_Task prompt:_
Write out the passage from the Python functions tutorial below, starting at the words "# Calling the" and stopping after the words "and parentheses ().".
### Document
1. Functions in Python

Functions are blocks of code that perform a specific task. They help in organizing code and reusing it.

Example:

def my_function():
    print("Hello from a function")

my_function()
# Output: Hello from a function

2. Arguments

Arguments are values passed to functions. They are specified within the parentheses in the function definition.

Example:

def greet(name):
    print("Hello, " + name)

greet("Alice")
# Output: Hello, Alice

3. Arbitrary Arguments, *args

When the number of arguments is unknown, use *args. It allows the function to receive a variable number of arguments.

Example:

def my_function(*args):
    for arg in args:
        print(arg)

my_function("apple", "banana", "cherry")
# Output:
# apple
# banana
# cherry

4. Arbitrary Keyword Arguments, **kwargs

When the number of keyword arguments is unknown, use **kwargs. It allows the function to receive a variable number of keyword arguments.

Example:

def my_function(**kwargs):
    for key, value in kwargs.items():
        print(f"{key}: {value}")

my_function(name="Alice", age=30, city="New York")
# Output:
# name: Alice
# age: 30
# city: New York

5. Return Values from Function

Functions can return values using the return statement.

Example:

def add(a, b):
    return a + b

result = add(5, 3)
print(result)
# Output: 8

Functions in Python

  • Definition:
    • A function is a block of code that only runs when it is called. Functions can accept data, known as parameters, and can return data as a result.

Example of Defining and Calling a Function:

def my_function():
    print("Hello from a function")

# Calling the function
my_function()
# Output: Hello from a function

Key Points

  1. Defining a Function:
    • Use the def keyword followed by the function name and parentheses ().
    • Inside the parentheses, you can define parameters if the function needs to accept inputs.
    • The code block within the function is indented.
  2. Calling a Function:
    • To call a function, use the function name followed by parentheses ().
    • If the function has parameters, pass the arguments inside the parentheses.

Function with Parameters

Example:

def greet(name):
    print("Hello, " + name)
######
### Records supplied
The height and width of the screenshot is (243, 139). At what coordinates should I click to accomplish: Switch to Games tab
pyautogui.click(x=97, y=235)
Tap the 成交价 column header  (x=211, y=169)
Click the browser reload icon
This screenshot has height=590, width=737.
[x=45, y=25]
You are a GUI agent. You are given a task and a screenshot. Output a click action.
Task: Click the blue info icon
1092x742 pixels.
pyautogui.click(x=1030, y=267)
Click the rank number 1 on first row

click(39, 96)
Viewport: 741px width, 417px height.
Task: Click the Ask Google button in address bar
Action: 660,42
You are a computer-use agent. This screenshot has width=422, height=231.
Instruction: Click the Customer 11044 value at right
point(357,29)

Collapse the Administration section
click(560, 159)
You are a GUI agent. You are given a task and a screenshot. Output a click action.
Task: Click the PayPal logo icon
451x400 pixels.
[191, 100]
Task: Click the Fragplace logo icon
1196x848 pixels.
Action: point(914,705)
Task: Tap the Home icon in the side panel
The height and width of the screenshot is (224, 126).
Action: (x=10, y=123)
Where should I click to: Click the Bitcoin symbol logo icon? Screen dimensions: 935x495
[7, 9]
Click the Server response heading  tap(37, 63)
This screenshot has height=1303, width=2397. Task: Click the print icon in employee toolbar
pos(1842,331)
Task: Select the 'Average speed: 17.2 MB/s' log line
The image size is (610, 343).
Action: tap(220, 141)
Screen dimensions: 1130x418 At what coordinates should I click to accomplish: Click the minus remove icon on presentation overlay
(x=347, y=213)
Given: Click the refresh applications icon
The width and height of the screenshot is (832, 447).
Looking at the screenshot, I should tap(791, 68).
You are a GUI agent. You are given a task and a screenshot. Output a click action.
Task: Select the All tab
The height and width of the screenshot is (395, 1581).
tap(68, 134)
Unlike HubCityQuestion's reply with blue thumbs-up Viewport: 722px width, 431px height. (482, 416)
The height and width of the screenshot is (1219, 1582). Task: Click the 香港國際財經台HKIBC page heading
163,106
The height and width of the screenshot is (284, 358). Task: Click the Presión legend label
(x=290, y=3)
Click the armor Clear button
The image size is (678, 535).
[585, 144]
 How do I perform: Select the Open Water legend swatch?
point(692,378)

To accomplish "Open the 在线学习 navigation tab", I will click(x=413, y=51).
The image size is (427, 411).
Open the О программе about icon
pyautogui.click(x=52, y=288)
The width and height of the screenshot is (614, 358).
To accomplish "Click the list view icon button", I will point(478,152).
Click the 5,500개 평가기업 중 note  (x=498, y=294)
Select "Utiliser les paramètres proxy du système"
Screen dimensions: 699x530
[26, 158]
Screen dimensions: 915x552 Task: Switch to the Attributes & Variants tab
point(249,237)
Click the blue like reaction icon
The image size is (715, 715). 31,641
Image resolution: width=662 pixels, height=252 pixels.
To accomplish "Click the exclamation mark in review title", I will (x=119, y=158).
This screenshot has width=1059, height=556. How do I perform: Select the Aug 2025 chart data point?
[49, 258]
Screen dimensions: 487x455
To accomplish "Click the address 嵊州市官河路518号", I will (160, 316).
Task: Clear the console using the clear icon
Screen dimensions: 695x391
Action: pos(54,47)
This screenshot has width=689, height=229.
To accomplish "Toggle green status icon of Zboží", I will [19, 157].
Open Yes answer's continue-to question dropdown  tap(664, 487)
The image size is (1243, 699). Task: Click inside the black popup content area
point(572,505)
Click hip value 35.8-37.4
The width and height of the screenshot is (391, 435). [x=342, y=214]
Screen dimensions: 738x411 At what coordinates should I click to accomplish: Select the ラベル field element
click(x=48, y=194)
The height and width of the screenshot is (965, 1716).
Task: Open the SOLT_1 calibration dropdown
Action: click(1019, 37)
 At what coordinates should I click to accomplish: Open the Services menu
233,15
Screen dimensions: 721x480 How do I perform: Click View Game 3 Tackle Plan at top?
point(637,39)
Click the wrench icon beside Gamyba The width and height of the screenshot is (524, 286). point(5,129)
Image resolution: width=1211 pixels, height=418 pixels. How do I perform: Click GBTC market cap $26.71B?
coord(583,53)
######
_Result for this task:_
# Calling the function
my_function()
# Output: Hello from a function

Key Points

  1. Defining a Function:
    • Use the def keyword followed by the function name and parentheses ().